Barbershop Battle: Is refusing haircuts a religious right, or gender discrimination?

This past June, Faith McGregor was denied a men's-stye haircut at Terminal Barber Shop. The reason: the owners Omar Mahrouk and Karim Saaden say their Muslim faith does not allow them to touch women they're not related to.

  1. Shortly after being denied a hair cut at the Bay Street barber shop, McGregor filed a complaint with the Ontario Human Rights Commission. The story itself, though, didn't make it to the papers till this month. On November 3, Xtra! ran a feature on the issue by staff reporter Andrea Houston: 
  2. Toronto Star's Tim Alamenciak followed up this week:
  3. And then things heated up on Twitter yesterday. Whose rights trump whose? And need there be a hierarchy? Here's are some comments that stuck out for us. 
  4. Why in the eff did I look at the profile of the lady who wrote the barbershop article. How about all the hateful white people just chill?
  5. @KimberlyAsal If his religion prevents him from being a barber, and following Ont's human rights law, perhaps cutting hair is not for him.
  6. @ccamilleb It's a slippery slope to a pharmacist denying a woman Plan B on religious grounds. @sol_chrom
  7. @dreahouston @sol_chrom and it's also a slippery slope to us all losing religious freedoms. this kind of hyperbole is pointless.
  8. @ccamilleb @sol_chrom FFS! Do you know what "religious freedom" is? No one is trying to take away your right to be religious.
  9. @dreahouston @ccamilleb There's a very logical reason for what happened, but your bias prevents you from even considering what that might be
  10. @ccamilleb You can't "impose" secularism. No one is saying you must reject your religious beliefs.
  11. @dreahouston @ccamilleb That's exactly what's being argued. You can't cherry pick someone else's faith - ur not that man or his experiences.
  12. We need to chill out on privileged snap judgements, assuming all Muslims are this one picture you have in your mind, baseless...
  13. . @dreahouston ON law also protects his right to faith. No one forced her to be Muslim. She walked into his business for men only.
  14. . @dreahouston You can't force a man to breach his faith for convenience. If that's offensive, you should really rethink your feminism.

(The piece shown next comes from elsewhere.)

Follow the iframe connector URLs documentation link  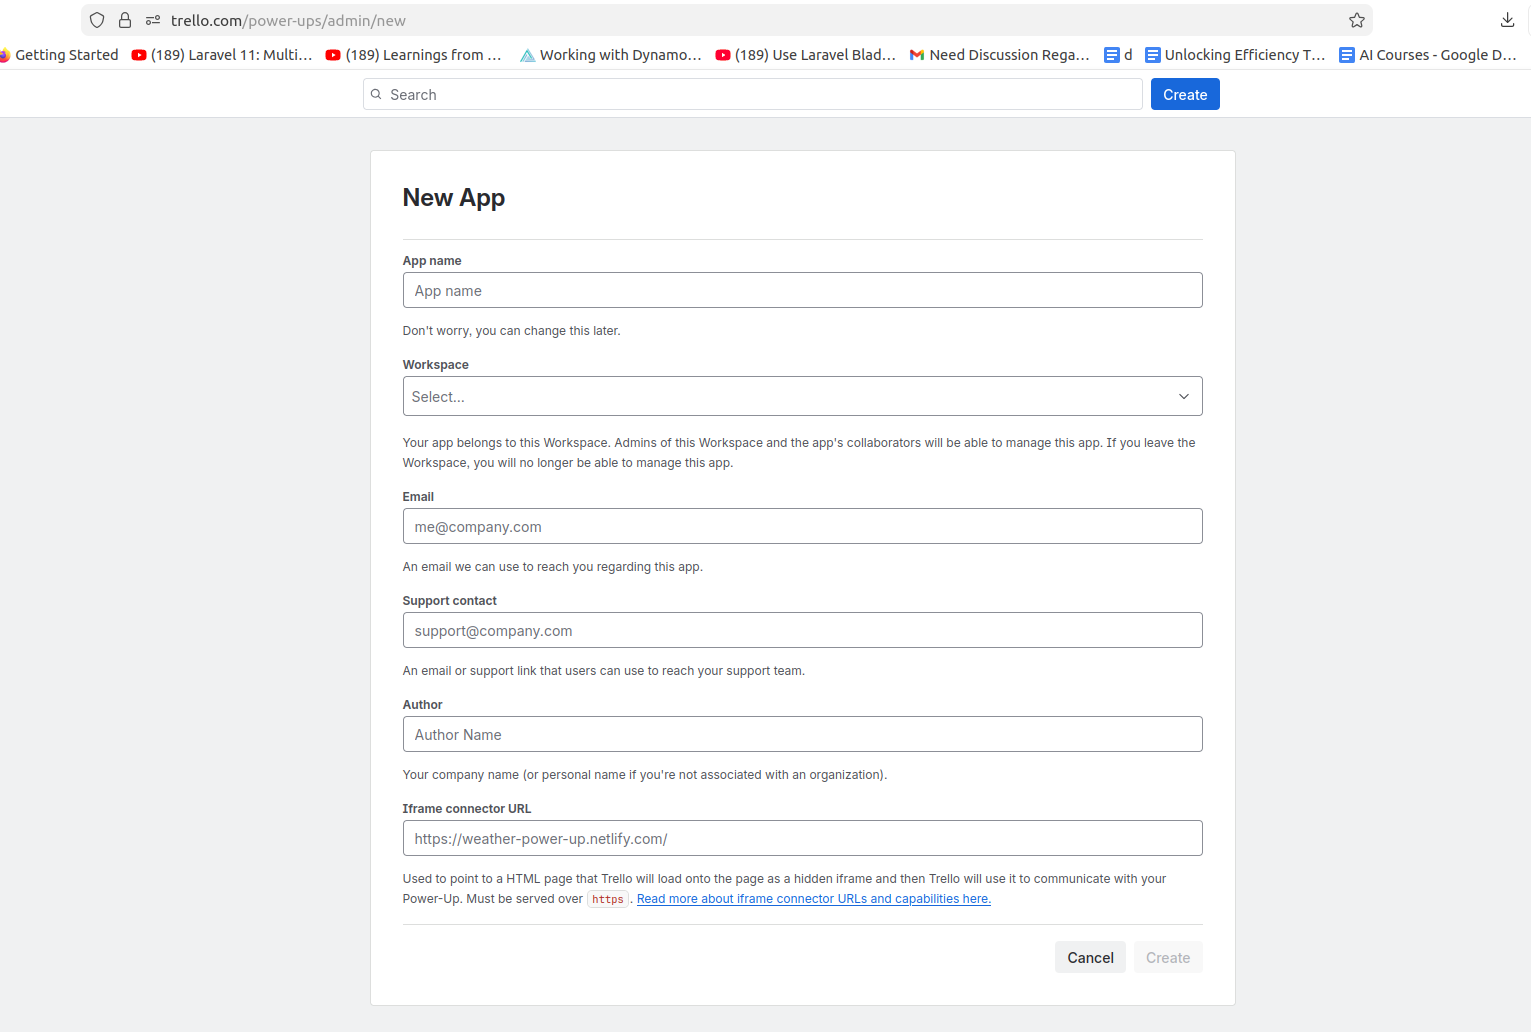click(813, 899)
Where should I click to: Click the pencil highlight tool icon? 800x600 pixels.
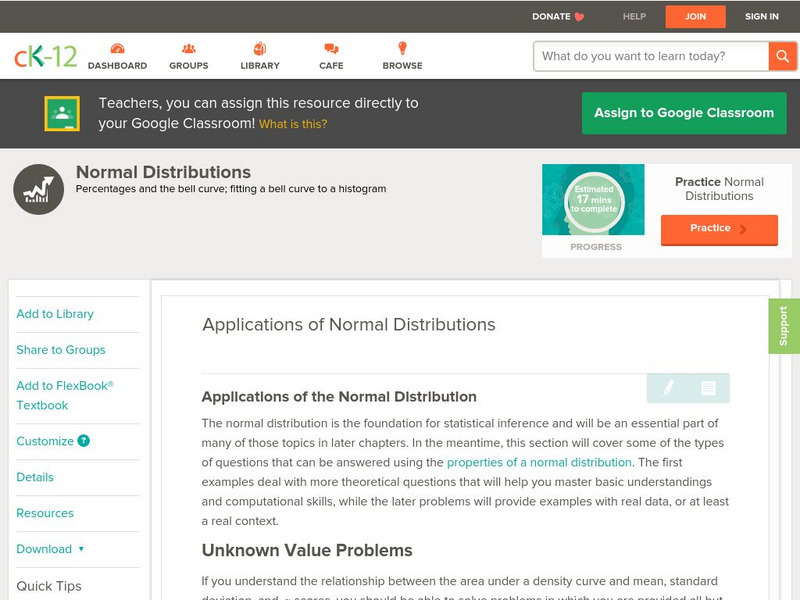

  15. @KimberlyAsal I'd hardly call discrimination, "convenience." No one says he can't be a Muslim, but she has a right to not be denied service.
  16. @dreahouston he can refuse service when it goes against his religious beliefs and she can choose to go elsewhere. no one should be FORCED.
  17. . @dreahouston There's context & nuance to everything. This case is re trying to force him to do something w/ his body that he doesn't want.
  18. @KimberlyAsal Y'know you sound a lot like the Catholic school boards who screamed, "you can't FORCE us to accept gay-straight alliances!"
  19. . @dreahouston No, you're saying you want him to be Muslim on your terms, & I'm saying that that's entirely absurd.
  20. . @dreahouston No, this man wants to run a private business to provide for his family & the comparison is absurd. You seem to be scrambling.
  21. @KimberlyAsal Why is it absurd to expect that all businesses to serve all customers equally?
  22. . @dreahouston What about female stylists who refuse to give beauty treatments to men? (which is SO COMMON).